After her assistant stepped out, I heard this from behind: “WHERE DID THAT TIM GO?”
I turned and froze. There stood Loretta Lynn, with one foot in one of her boots and the other foot halfway in, looking like she had just stepped off a movie set.
I swallowed, then managed to say, “He stepped out.”
“Well don’t just stand there, come help me with my *&^% boot,” she said.
I had seen many seventy-something women in my life, but few had her deep beauty and confident splendor. I stepped forward and got on my knees to pull her boot up while she pushed her foot in. She held on to my head as we accomplished the task.
“I like your curly hair,” she said, ruffling her hands through my locks. “Who are you, dear?”
I looked up and said, “I am the photographer with Southern Living,” still holding onto her boot and wanting someone to record this moment.
“Oh my goodness, I am so sorry baby, C’mon back here,” she said as she led me to her gigantic bedroom where more assistants and a couple of make-up artists worked their magic.

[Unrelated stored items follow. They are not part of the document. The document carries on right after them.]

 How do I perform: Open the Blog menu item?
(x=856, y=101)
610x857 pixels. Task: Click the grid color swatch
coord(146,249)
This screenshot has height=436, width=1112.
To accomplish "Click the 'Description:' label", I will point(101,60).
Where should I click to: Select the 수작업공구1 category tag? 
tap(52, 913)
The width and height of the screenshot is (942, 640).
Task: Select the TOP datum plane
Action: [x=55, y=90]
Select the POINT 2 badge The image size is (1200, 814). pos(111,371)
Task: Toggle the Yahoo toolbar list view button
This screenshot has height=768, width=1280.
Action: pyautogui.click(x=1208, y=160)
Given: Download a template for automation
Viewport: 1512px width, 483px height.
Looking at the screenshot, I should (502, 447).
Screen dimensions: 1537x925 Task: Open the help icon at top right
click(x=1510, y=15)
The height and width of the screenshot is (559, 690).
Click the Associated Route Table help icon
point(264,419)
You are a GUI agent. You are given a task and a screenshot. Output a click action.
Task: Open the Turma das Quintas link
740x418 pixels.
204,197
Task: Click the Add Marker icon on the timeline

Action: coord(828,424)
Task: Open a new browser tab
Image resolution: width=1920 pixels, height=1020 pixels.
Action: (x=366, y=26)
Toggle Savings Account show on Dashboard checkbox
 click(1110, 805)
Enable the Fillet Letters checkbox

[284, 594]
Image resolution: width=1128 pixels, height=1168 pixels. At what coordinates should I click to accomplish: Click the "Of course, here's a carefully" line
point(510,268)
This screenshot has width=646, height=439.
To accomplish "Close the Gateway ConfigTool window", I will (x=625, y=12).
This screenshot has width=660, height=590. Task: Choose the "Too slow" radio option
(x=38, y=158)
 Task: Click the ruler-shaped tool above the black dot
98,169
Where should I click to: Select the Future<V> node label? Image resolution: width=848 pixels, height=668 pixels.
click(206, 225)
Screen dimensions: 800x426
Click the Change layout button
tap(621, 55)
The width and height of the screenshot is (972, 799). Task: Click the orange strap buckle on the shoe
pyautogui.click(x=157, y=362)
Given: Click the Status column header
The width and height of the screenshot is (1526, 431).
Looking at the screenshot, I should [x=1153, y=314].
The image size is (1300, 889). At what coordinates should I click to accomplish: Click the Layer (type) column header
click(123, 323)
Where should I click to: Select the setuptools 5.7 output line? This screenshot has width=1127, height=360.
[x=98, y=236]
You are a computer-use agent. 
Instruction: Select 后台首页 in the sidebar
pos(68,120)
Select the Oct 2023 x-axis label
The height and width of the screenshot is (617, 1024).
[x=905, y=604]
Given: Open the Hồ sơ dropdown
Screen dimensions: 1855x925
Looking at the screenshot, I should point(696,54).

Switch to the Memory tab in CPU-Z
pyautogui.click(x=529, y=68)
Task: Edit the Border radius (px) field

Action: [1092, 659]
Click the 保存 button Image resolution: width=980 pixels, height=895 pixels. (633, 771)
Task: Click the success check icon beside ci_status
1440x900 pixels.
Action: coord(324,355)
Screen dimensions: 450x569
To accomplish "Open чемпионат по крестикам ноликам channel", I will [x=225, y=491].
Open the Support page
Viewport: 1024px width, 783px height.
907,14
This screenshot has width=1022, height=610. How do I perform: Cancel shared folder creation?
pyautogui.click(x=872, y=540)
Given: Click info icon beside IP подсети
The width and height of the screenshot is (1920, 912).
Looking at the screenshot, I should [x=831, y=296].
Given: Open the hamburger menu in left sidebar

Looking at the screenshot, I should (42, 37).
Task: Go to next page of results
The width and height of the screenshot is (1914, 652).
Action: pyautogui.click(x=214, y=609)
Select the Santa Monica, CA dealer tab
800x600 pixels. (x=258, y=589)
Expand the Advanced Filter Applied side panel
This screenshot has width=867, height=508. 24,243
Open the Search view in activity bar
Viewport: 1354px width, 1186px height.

When she was ready, I photographed her sitting on the edge of her bed.
Before going to take more pictures in the parlor she asked me to sit next to her, then held my hands and gently asked, “Have you ever heard my song?”
Having heard of the famous movie and the song, “Coal Miner’s Daughter,” but never actually having heard it, I had a choice to make: I could lie and say “Yes,” and hopefully get away with it, but instead I admitted not being acquainted with much country music.
“Oh honey . . . Well, we’re gonna fix that right here and right now baby,” she said, smiling big and reaching out her hand. A guitar was slipped in by one of the assistants.
It took me a minute to comprehend what was happening: I was sitting on
Loretta Lynn’s bed and she was going to sing me “Coal Miner’s Daughter?” Is this really happening?
There have been a few instances in my life where words failed to describe my experience. This is one of those rarities. Let me see if I can do it justice now that some time has passed.
She sang as if the entire world was watching, instead of just a star-struck
journalist and a few assistants standing in awe. Her voice was as silvery as it was pleasant, as smoky as it was sexy, and as angelic as it was divine. It hovered around my ears waiting for an invitation, then slid down like drops of honey, totally capturing my attention. At first, I focused on the instrument–the strumming of the guitar was so fine–but then I realized the brilliance of the words. I was amidst a sphere which defied any reality I had previously known, and transcended any dream I dared to entertain.
She finished and gave me a hug, then kissed my cheek and said: “How about if I write a song and name it ‘Karim’?”
Still, in la la land, I nodded with enthusiasm, wondering how some people can be so gifted that their talent reaches deep into your soul, rips it out, then takes it to the moon and back before returning it more understanding–more revering–and more cherishing.
Oh, and that “Karim'” song? I’m still waiting!